Every three years the OECD PISA program tests students in reading, mathematical and science literacy. The tests that students sit are crafted to focus on the type of problem-solving that OECD countries believe their students most need if they are to succeed in the 21st century. Australia’s performance on international test doesn’t make pretty reading. Changes over time show that:

  • On average, performance is declining: The average Australian student in 2015 performed at a level in maths that is 12 months below the average Australian student in 2003
  • We have less students performing at the top levels; At the top of the performance spectrum, in 2003, 18 per cent of Australian students reached the top category of performance in reading. By 2015, that had fallen to 11 per cent of students, barely one in 10. In maths, the proportion of high performers almost halved – from 20 to 11 per cent – between 2003 and 2015.
  • We are not pulling enough students off the bottom. In 2015, 18 per cent of students failed to reach the minimum proficiency levels required for reading and scientific literacy. This percentage of low performers has risen since 2006.

To make matters worse, these problems have developed alongside significant growth in expenditure. The Mitchell Institute showed that school education expenditure increased strongly over the past decade or so – by $10.4 billion in real terms, or 30 per cent, from 2005-06 to 2015-16. Private school fees have hit record highs, with growth in school fees easily outstripping wages growth.

These statistics will have a real impact on our future. The OECD and the World Bank have published numerous studies in recent years showing a country’s performance on PISA tests make a more significant contribution to a country’s economic performance than simply the quantity of education.
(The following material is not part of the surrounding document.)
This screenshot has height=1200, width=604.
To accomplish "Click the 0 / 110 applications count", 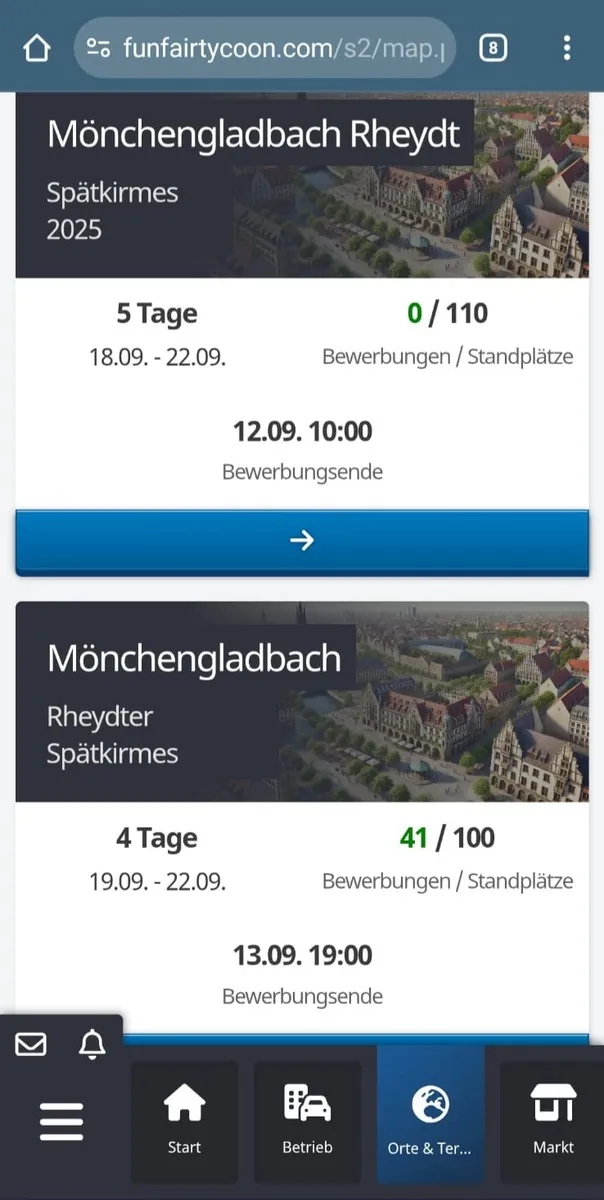I will click(447, 314).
This research represents a significant shift in our understanding of the role of education in economic performance, yet we have struggled to translate this new knowledge into effective policy reforms. Politically, it is always much easier to sell the quantity of education – more years of education, more children staying longer in education, and more programs focusing on particular subjects – than to focus on lifting the quality of school education to improve performance.

The business sector has long held an interest in school education and tried to support the sector in many ways. Historically, national and state peak industry bodies have supported individual initiatives and tried to shape the school education policy agenda. Business has also got behind philanthropic foundations that have made serious investments in school education.

But in recent years, this involvement has changed. The business sector has grown wary of involvement in school education. It has seen investments produce little and it’s cautious about getting entangled in the politics of education reform, particularly if it has anything to do with school funding or the public versus private school debate. In recent years, leading philanthropic foundations focused less on school education. The Business Council of Australia has not released a comprehensive report on school education for over a decade.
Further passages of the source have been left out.